Problems To Solve
- To Scale Down the model size while maintaining the performances.
- To incorporate External Memory Retrieval in the Large Language Model Modeling.
How?
Data Construction
Training & Evaluation set:
- \(\text{MassiveText}\) for both training & retrieval data (contains 5 trillion tokens)
- SentencePiece with a vocabulary of \(128K\) tokens
- During training, we retrieving \(600B\) tokens from the training
- The evaluation contains \(1.75T\) tokens
Test set leakage:
Due to the huge retrieving database, the test set may have appeared in the training set. Thus, the authors apply 13-gram Jaccard Similarity between the training and test documents to filter those training documents similar to the test documents (i.e., the similarity is \(\geq \textbf{0.80}\))
Retrieval Modeling
Key-Value Format of the Database:
- \(\text{Key} \Rightarrow\) frozen BERT Embedding
- \(\text{Value} \Rightarrow\) raw chunks of the tokens
using the SCaNN library
the similarity depends on the \(\text{L2 Distance}\):
$$ ||x-y||_2 = \sqrt{\sum_i (x_i - y_i)^2} $$
pre-compute the frozen BERT Embedding to save the computation and the Embedding is averaged with time.

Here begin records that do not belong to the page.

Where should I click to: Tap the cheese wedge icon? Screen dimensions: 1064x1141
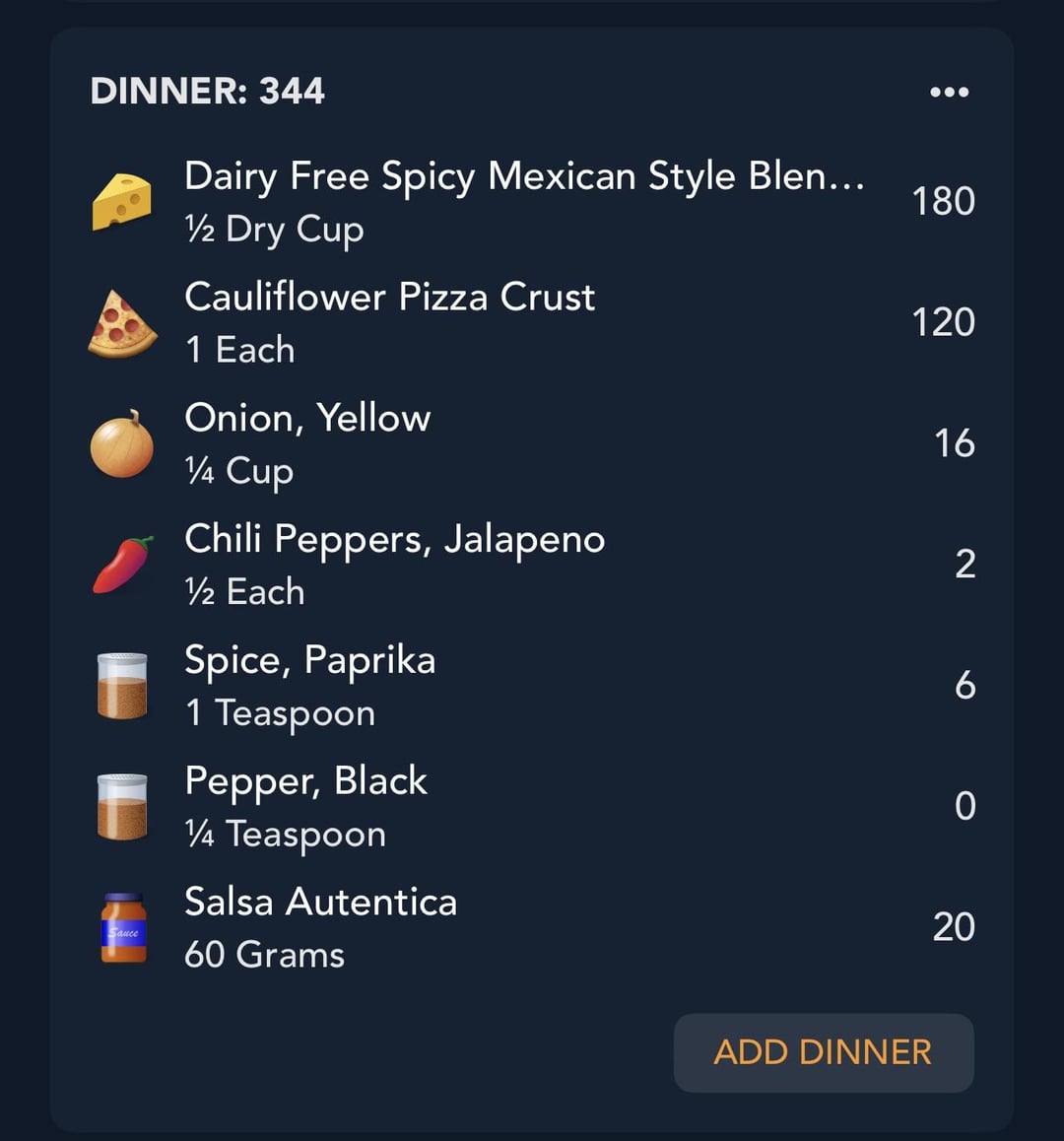(x=121, y=202)
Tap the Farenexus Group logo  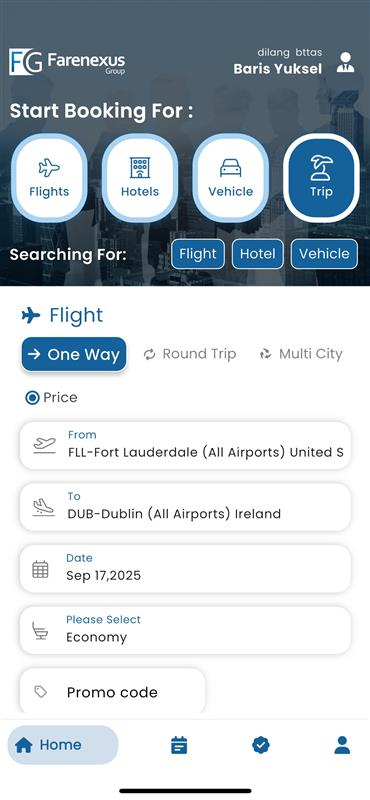(67, 62)
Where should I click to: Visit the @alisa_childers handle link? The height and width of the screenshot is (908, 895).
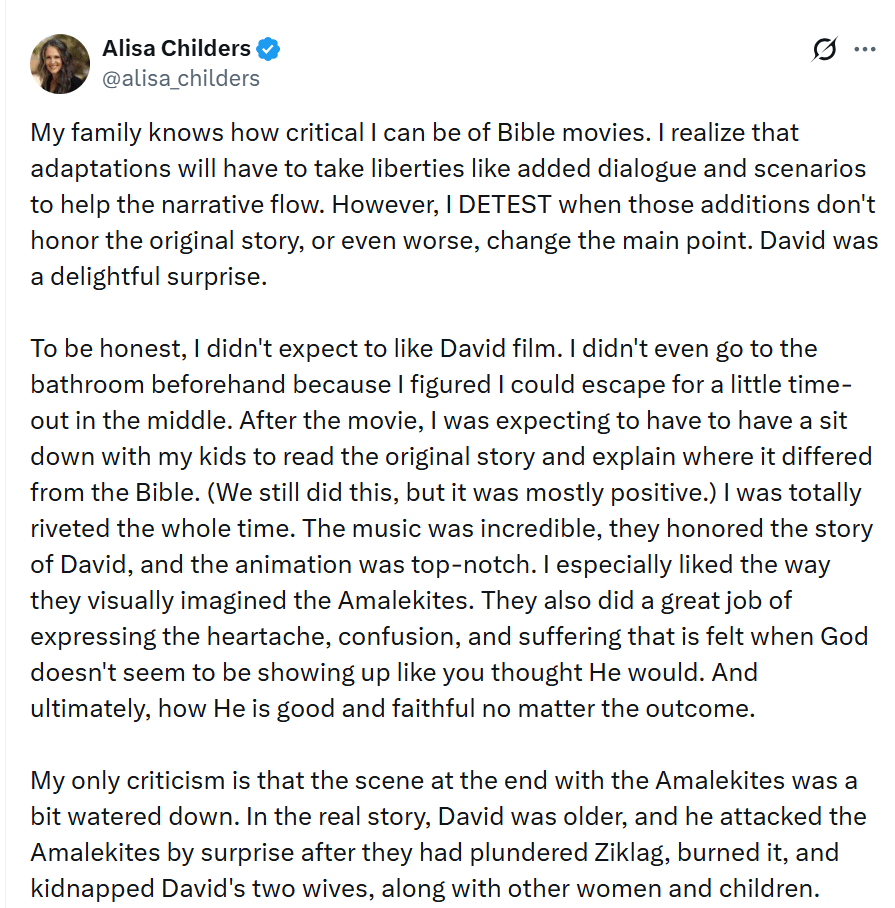click(180, 78)
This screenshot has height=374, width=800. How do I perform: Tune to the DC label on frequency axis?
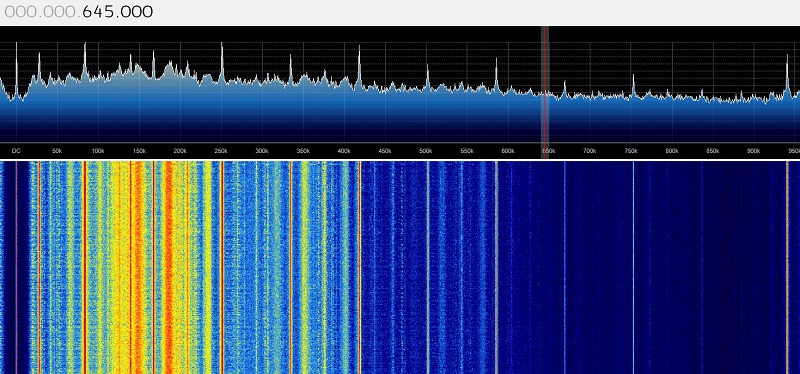click(16, 151)
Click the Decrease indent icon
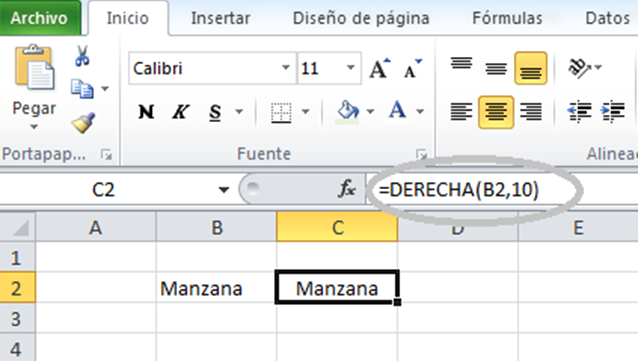Screen dimensions: 638x361 pos(579,112)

retrieving targets are the corresponding chunks and their continuation in the orig document
The architecture
- Assume the input sequence \(\text{X}\) contains \(9\) tokens, it can be split into \(3\) chunks (i.e., \(C_1, C_2, C_3\)) whose sizes are \(3\) respectively.
- Then the chunks are embedded through the frozen BERT embedding. We can retrieve neighbours of those input chunks.
- We also embed the input sequence and then apply self-attention mechanism on them to get the hidden states \(H(X)\)
- Furthermore, we need to encode the neighbours. Here, the transformer encoder is bi-directional. And it outputs the representations of the neighbours by conditioning on the hidden states of the input chunks.
- After we get the representations of the neighbours, we let them attend the input chunks as the \(\text{K and V}\) while the input chunk is \(\text{Q}\). The attending network is called CCA(\(\textbf{C}\)hunked \(\textbf{C}\)ross \(\textbf{A}\)ttention). I introduce it in the following part.
- When the neighbours finish attending the input chunks, the input chunks can be represented by the retrieved neighbours. The representations are going through the FFW(\(\textbf{F}\)eed \(\textbf{F}\)or\(\textbf{W}\)ard). Thus, a Retro-Block contains self-attention mechanism, CCA and FFW.
- Take the green chunk as the example, we retrieve its neighbours from the database and we let them attend with the concatenation between the green chunk and its next chunk. To put it more precisely, assume we retrieve the neighbours \(E(mi)\) for the chunk \(m_i\) which contains \(n\) tokens: \({m{i1}, m*{i2}, \dots, m*{in}}\), we concatenate the last token of \(mi\) with the next chunk \(m_j\) except the last token \(\Rightarrow \text{Concatenate}(m{in}, m_{j1, \dots, jn-1})\).
- After the concatenation, we apply CA(\(\textbf{C}\)ross \(\textbf{A}\)ttention). CA is the common attention mechanism.
- Finally, we concatenate the outputs and pad them.
Note, the relative positional encoding is applied.
Experiment
Scaling the Retro
- The scale of the Retro and the retrieved tokens are proportional to the performance.
- The number of neighbours has an upped bound: somewhere near \(40\). Maybe too many neighbours reduce the retrieval quality.
Improvement Comparison
Among some tasks, Retro can outperform the models whose parameters are much more than the Retro’s.
Perplexity on Wikitext103
- Retro’s perplexity can be SOTA on the Wikitext103
- Interestingly, the external memory can also have the phenomenon of the underfitting. When using MassiveText(1%), it can underfit the training set. And its performance is worse than the kNN-LM.
Retro Finetuning
Training from scratch is the most powerful way.
Question Answering Results
FID + Distill is the SOTA in the Open-Domain Question Answering when the retrieval involves in the training.
Ablation Studies
- The continuation of the retrieved chunks do help.
- CA positions are every 3 from 1 or mid layer.
Why work?
To summarize, the Retro incorporates the external neighbours of the input sequence into the Large Language Modelling to scale down the model size while maintaining the performance.
Lessons & Imaginations
- Performance can get improved either by improving the model size or training more data.
- Huge amount of data don’t need too big model to fit in.
- We can scale down the PLM by attending the external information.
- CCA is applied because the external knowledge need to be merged. When applying in MRC, the external information can be:
- the chunked passages
- the broken passages
- the past similar to question-passage pairs
- the knowledge among the input
- the evidence
- The BM25, Edit Distance and LDA can also perform not bad in the retieval.